** What is expected **
Copy every one of the following rows word for word, with no changes.

** Dataset extract **
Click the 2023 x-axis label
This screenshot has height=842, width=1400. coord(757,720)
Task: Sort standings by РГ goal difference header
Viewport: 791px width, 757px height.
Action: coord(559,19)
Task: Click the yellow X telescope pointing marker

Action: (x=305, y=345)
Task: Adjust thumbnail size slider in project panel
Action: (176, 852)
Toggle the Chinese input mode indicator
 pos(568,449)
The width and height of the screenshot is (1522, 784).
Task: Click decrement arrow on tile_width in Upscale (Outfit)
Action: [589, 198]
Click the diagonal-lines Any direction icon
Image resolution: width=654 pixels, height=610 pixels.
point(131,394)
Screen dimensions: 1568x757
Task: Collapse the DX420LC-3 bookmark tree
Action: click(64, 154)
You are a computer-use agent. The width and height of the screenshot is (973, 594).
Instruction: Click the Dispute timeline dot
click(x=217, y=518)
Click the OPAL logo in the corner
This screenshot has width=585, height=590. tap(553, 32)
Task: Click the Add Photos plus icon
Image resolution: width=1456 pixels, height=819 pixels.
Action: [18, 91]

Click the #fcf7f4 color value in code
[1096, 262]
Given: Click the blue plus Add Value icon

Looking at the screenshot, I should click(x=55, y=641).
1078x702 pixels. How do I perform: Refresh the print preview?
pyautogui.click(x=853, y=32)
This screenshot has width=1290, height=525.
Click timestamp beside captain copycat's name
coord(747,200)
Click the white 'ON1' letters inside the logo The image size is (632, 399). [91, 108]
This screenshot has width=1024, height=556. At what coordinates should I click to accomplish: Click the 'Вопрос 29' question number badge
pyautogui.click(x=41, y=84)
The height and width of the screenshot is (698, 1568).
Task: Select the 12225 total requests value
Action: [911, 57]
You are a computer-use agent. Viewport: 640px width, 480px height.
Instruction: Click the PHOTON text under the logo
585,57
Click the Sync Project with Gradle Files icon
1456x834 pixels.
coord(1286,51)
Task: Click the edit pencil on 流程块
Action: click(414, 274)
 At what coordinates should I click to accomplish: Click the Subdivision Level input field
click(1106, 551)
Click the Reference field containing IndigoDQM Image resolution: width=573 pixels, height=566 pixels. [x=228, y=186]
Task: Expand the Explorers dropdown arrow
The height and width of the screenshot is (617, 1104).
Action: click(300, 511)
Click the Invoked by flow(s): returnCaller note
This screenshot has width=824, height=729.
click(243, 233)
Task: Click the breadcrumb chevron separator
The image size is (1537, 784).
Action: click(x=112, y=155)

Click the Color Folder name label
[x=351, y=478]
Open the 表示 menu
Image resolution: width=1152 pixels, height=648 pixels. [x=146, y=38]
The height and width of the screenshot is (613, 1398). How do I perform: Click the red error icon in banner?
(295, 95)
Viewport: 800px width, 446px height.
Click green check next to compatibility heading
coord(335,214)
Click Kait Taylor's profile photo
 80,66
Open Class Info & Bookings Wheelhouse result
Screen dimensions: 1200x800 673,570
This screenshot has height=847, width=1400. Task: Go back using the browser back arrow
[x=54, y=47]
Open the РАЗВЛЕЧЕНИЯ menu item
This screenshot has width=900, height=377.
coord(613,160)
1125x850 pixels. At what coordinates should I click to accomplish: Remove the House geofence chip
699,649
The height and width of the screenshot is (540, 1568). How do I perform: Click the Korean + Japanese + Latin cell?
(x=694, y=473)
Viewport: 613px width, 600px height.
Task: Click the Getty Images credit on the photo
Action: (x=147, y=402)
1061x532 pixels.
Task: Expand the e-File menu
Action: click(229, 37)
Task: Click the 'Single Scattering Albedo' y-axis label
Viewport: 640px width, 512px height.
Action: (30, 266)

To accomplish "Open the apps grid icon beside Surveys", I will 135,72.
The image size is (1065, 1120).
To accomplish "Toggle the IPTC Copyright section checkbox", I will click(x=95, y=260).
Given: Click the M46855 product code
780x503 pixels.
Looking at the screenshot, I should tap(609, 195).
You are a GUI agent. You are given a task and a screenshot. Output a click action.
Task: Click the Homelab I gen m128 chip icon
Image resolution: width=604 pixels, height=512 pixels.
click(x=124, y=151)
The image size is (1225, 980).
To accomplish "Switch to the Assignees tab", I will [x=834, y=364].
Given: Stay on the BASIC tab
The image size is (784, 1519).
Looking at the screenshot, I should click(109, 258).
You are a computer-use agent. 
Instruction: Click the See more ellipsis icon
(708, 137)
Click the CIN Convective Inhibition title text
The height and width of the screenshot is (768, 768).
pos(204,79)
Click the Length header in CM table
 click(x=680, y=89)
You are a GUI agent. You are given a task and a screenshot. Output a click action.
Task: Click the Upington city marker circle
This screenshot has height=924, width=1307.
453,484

** The output **
Click the 2023 x-axis label
This screenshot has height=842, width=1400. coord(757,720)
Task: Sort standings by РГ goal difference header
Viewport: 791px width, 757px height.
Action: coord(559,19)
Task: Click the yellow X telescope pointing marker

Action: (x=305, y=345)
Task: Adjust thumbnail size slider in project panel
Action: (176, 852)
Toggle the Chinese input mode indicator
 pos(568,449)
The width and height of the screenshot is (1522, 784).
Task: Click decrement arrow on tile_width in Upscale (Outfit)
Action: [589, 198]
Click the diagonal-lines Any direction icon
Image resolution: width=654 pixels, height=610 pixels.
point(131,394)
Screen dimensions: 1568x757
Task: Collapse the DX420LC-3 bookmark tree
Action: click(64, 154)
You are a computer-use agent. The width and height of the screenshot is (973, 594).
Instruction: Click the Dispute timeline dot
click(x=217, y=518)
Click the OPAL logo in the corner
This screenshot has width=585, height=590. tap(553, 32)
Task: Click the Add Photos plus icon
Image resolution: width=1456 pixels, height=819 pixels.
Action: [18, 91]

Click the #fcf7f4 color value in code
[1096, 262]
Given: Click the blue plus Add Value icon

Looking at the screenshot, I should click(x=55, y=641).
1078x702 pixels. How do I perform: Refresh the print preview?
pyautogui.click(x=853, y=32)
This screenshot has width=1290, height=525.
Click timestamp beside captain copycat's name
coord(747,200)
Click the white 'ON1' letters inside the logo The image size is (632, 399). [91, 108]
This screenshot has width=1024, height=556. At what coordinates should I click to accomplish: Click the 'Вопрос 29' question number badge
pyautogui.click(x=41, y=84)
The height and width of the screenshot is (698, 1568).
Task: Select the 12225 total requests value
Action: [911, 57]
You are a computer-use agent. Viewport: 640px width, 480px height.
Instruction: Click the PHOTON text under the logo
585,57
Click the Sync Project with Gradle Files icon
1456x834 pixels.
coord(1286,51)
Task: Click the edit pencil on 流程块
Action: click(414, 274)
 At what coordinates should I click to accomplish: Click the Subdivision Level input field
click(1106, 551)
Click the Reference field containing IndigoDQM Image resolution: width=573 pixels, height=566 pixels. [x=228, y=186]
Task: Expand the Explorers dropdown arrow
The height and width of the screenshot is (617, 1104).
Action: click(300, 511)
Click the Invoked by flow(s): returnCaller note
This screenshot has width=824, height=729.
click(243, 233)
Task: Click the breadcrumb chevron separator
The image size is (1537, 784).
Action: click(x=112, y=155)

Click the Color Folder name label
[x=351, y=478]
Open the 表示 menu
Image resolution: width=1152 pixels, height=648 pixels. [x=146, y=38]
The height and width of the screenshot is (613, 1398). How do I perform: Click the red error icon in banner?
(295, 95)
Viewport: 800px width, 446px height.
Click green check next to compatibility heading
coord(335,214)
Click Kait Taylor's profile photo
 80,66
Open Class Info & Bookings Wheelhouse result
Screen dimensions: 1200x800 673,570
This screenshot has height=847, width=1400. Task: Go back using the browser back arrow
[x=54, y=47]
Open the РАЗВЛЕЧЕНИЯ menu item
This screenshot has width=900, height=377.
coord(613,160)
1125x850 pixels. At what coordinates should I click to accomplish: Remove the House geofence chip
699,649
The height and width of the screenshot is (540, 1568). How do I perform: Click the Korean + Japanese + Latin cell?
(x=694, y=473)
Viewport: 613px width, 600px height.
Task: Click the Getty Images credit on the photo
Action: (x=147, y=402)
1061x532 pixels.
Task: Expand the e-File menu
Action: click(229, 37)
Task: Click the 'Single Scattering Albedo' y-axis label
Viewport: 640px width, 512px height.
Action: (30, 266)

To accomplish "Open the apps grid icon beside Surveys", I will 135,72.
The image size is (1065, 1120).
To accomplish "Toggle the IPTC Copyright section checkbox", I will click(x=95, y=260).
Given: Click the M46855 product code
780x503 pixels.
Looking at the screenshot, I should tap(609, 195).
You are a GUI agent. You are given a task and a screenshot. Output a click action.
Task: Click the Homelab I gen m128 chip icon
Image resolution: width=604 pixels, height=512 pixels.
click(x=124, y=151)
The image size is (1225, 980).
To accomplish "Switch to the Assignees tab", I will [x=834, y=364].
Given: Stay on the BASIC tab
The image size is (784, 1519).
Looking at the screenshot, I should click(109, 258).
You are a computer-use agent. 
Instruction: Click the See more ellipsis icon
(708, 137)
Click the CIN Convective Inhibition title text
The height and width of the screenshot is (768, 768).
pos(204,79)
Click the Length header in CM table
 click(x=680, y=89)
You are a GUI agent. You are given a task and a screenshot. Output a click action.
Task: Click the Upington city marker circle
This screenshot has height=924, width=1307.
453,484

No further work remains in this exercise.